For the most part, managing the patch state of individual states of the patches across a system is the path to madness (or at least a significant bar tab).

What Should We Do?

Chef should be managing the upstream sources of your patches. (You are running your own WSUS server, right?) The upstream source management tools (for whitelisting patches, reporting, etc..) tend to be much stronger, especially in the Windows world.

Chef should be configuring your update schedule.

Chef can be used to install/ensure one-off patches for critical vulnerabilities. These one-offs or criticial situations should eventually be part of your baseline patching and be able to drop off your configuration management list.

Why Shouldn’t We Manage Patches With Chef?

The Windows update API is painful and slow (in part because it has to call out to either Windows Update or a WSUS server).
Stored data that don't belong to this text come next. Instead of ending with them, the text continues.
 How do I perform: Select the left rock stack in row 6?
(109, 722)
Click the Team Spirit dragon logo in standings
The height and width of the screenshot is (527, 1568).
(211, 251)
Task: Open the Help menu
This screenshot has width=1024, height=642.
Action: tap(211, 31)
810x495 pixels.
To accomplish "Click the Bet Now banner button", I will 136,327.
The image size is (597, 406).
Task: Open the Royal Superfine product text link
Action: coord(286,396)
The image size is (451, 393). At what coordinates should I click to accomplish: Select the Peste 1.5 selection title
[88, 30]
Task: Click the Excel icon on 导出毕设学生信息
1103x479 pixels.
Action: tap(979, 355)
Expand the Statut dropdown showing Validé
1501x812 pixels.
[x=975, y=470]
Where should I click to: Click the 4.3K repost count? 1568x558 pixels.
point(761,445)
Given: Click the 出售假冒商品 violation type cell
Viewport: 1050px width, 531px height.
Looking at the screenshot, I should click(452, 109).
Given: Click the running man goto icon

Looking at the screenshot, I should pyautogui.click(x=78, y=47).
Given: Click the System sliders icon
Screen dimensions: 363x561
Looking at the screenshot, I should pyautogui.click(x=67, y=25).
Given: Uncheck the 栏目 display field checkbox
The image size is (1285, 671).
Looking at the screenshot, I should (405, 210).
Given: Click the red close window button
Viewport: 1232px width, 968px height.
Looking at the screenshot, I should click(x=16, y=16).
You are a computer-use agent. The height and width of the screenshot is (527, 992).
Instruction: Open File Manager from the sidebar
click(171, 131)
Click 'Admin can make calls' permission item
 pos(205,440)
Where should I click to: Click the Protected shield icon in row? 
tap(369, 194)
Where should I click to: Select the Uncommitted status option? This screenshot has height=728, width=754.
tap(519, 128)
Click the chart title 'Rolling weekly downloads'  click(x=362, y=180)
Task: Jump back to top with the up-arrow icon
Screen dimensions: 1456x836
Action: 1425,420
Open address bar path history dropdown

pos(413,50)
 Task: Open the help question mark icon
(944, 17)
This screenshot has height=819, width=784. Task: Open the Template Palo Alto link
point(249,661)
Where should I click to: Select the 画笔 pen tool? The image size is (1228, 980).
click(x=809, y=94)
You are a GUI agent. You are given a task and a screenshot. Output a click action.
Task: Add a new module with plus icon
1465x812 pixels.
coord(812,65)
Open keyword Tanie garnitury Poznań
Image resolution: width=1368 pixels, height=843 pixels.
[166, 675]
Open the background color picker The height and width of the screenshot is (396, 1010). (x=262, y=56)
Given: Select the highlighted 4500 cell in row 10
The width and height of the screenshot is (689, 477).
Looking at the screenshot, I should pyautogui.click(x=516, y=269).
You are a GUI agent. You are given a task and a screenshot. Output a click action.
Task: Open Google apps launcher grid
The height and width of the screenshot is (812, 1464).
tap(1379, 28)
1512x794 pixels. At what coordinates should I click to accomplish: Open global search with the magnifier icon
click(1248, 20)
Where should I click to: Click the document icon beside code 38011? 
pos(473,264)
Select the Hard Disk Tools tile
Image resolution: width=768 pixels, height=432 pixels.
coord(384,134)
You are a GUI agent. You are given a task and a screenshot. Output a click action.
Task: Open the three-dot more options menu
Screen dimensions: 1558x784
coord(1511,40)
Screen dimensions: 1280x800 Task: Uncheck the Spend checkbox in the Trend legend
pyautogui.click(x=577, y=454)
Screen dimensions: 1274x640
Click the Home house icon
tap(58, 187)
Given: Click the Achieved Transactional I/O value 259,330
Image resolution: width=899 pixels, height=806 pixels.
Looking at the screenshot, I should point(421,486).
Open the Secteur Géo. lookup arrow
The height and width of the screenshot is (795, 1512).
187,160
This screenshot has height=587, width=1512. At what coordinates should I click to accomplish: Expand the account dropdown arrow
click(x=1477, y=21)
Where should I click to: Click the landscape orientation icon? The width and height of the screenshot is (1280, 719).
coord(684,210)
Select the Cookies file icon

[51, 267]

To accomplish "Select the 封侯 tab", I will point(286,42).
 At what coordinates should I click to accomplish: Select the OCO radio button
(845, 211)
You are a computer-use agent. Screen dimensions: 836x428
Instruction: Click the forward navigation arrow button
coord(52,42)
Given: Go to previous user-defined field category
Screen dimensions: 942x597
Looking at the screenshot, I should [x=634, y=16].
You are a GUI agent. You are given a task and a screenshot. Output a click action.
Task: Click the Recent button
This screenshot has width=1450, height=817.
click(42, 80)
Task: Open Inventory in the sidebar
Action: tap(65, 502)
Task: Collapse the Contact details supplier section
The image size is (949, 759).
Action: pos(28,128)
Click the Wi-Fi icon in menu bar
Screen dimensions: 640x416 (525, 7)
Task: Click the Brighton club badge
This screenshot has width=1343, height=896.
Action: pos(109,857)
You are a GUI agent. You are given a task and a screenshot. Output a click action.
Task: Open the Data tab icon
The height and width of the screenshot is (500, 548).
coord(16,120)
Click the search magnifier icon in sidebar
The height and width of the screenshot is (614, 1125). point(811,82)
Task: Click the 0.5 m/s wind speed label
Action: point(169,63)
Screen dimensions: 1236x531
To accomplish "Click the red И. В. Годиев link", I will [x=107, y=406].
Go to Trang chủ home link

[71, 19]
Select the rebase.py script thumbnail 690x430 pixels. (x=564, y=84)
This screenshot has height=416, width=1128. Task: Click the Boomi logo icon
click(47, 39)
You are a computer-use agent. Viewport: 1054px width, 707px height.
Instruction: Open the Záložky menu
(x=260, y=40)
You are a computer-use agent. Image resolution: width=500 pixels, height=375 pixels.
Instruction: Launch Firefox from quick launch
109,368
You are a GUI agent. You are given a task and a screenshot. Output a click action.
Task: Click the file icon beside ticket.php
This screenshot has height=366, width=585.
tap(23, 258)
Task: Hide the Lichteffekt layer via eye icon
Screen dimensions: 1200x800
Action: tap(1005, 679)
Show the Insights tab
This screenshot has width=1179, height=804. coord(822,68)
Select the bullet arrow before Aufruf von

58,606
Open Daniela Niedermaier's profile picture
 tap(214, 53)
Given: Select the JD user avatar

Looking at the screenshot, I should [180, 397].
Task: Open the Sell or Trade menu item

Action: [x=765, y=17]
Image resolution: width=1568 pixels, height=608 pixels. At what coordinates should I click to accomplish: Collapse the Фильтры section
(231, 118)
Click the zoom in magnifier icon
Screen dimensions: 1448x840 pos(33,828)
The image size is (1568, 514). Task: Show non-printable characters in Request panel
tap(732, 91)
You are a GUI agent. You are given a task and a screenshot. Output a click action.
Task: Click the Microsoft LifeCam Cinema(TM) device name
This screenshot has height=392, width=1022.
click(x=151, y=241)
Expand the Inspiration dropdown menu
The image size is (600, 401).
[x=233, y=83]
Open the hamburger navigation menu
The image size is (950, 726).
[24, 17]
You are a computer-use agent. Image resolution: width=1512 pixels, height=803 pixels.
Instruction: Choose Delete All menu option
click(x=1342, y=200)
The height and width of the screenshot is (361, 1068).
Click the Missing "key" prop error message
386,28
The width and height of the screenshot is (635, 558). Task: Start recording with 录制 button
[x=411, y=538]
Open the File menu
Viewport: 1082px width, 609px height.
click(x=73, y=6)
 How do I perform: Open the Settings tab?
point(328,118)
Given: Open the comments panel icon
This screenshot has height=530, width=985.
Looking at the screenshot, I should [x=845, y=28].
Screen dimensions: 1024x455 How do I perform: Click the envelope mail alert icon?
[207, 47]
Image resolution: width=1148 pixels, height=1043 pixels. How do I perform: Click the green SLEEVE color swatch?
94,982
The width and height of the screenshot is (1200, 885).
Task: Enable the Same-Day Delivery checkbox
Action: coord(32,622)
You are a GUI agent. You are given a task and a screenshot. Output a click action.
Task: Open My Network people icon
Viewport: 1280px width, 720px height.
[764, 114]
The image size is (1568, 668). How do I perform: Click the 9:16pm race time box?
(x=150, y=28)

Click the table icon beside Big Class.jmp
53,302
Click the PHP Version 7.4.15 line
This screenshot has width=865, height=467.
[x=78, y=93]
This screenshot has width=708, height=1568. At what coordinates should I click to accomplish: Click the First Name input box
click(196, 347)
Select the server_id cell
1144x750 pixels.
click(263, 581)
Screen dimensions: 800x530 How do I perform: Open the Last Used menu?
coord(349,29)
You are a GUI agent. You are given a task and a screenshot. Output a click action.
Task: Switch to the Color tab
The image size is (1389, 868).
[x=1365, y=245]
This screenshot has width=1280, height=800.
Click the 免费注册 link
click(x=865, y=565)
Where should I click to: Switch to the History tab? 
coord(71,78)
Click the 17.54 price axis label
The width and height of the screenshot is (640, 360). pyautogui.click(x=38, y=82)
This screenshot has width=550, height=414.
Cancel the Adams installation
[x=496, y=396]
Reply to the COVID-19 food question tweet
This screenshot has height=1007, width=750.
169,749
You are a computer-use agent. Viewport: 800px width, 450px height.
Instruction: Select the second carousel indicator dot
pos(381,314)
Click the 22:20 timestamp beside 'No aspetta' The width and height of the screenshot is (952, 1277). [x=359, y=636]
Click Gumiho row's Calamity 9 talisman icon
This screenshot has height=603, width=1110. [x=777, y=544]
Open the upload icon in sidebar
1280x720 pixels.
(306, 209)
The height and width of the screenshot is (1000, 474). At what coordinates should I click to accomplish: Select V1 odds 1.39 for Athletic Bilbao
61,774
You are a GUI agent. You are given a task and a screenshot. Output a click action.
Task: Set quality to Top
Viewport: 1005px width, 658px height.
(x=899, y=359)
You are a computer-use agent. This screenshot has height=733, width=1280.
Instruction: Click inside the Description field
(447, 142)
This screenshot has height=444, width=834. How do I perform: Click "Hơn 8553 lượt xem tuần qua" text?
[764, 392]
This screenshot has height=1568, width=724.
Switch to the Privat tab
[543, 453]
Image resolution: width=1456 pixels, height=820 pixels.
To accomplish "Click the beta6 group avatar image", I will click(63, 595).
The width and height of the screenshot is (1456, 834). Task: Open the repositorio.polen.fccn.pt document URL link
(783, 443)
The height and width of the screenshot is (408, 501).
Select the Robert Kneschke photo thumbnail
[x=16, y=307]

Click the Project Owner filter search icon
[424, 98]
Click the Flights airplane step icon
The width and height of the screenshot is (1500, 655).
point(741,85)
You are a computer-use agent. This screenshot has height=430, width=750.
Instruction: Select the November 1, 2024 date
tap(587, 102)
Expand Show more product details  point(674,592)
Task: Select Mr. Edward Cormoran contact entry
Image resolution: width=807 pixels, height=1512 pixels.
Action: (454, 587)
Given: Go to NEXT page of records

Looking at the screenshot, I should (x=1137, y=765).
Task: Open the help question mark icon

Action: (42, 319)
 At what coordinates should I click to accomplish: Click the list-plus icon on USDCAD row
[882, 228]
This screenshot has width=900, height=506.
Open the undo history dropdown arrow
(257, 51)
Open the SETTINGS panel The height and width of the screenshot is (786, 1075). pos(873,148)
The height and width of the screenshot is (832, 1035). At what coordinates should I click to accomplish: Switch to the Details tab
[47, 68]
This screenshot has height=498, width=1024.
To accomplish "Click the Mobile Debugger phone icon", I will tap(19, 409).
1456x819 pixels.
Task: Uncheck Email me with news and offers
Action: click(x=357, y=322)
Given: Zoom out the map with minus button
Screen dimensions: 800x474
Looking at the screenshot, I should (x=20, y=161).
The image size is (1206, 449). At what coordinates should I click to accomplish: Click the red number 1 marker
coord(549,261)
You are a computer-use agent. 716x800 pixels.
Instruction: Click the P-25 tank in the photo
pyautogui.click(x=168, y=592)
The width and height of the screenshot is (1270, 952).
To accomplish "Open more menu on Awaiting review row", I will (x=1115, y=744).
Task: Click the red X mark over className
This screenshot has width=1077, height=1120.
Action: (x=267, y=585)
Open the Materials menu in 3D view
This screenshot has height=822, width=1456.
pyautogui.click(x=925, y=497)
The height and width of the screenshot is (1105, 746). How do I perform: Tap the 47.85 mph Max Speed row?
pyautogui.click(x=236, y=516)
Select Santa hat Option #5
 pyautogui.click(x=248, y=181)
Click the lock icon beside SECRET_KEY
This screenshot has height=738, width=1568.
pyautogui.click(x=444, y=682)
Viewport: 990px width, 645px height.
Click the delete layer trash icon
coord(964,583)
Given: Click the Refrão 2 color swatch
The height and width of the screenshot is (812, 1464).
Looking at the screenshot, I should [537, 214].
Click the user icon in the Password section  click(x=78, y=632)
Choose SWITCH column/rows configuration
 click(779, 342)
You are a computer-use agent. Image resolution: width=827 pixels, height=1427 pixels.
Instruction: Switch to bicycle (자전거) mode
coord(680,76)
In order to effectively manage your patches, you’d need to rebuild an in-memory graph of patches installed, things that are deprecated/superceded, and patches available. WSUS uses a SQL Server database for this and it can be slow to respond. Trying to do this on each Chef run will add tremendous overhead to your configuration management runs.

The move towards patch rollups may simplify this, but the API slowness and limited availability in non-interactive contexts (like PowerShell remoting) still lead me away from individual patch management.

What Cookbooks Should I Use?

I’d start with the wsus-client and wsus-server.

Happy Patching!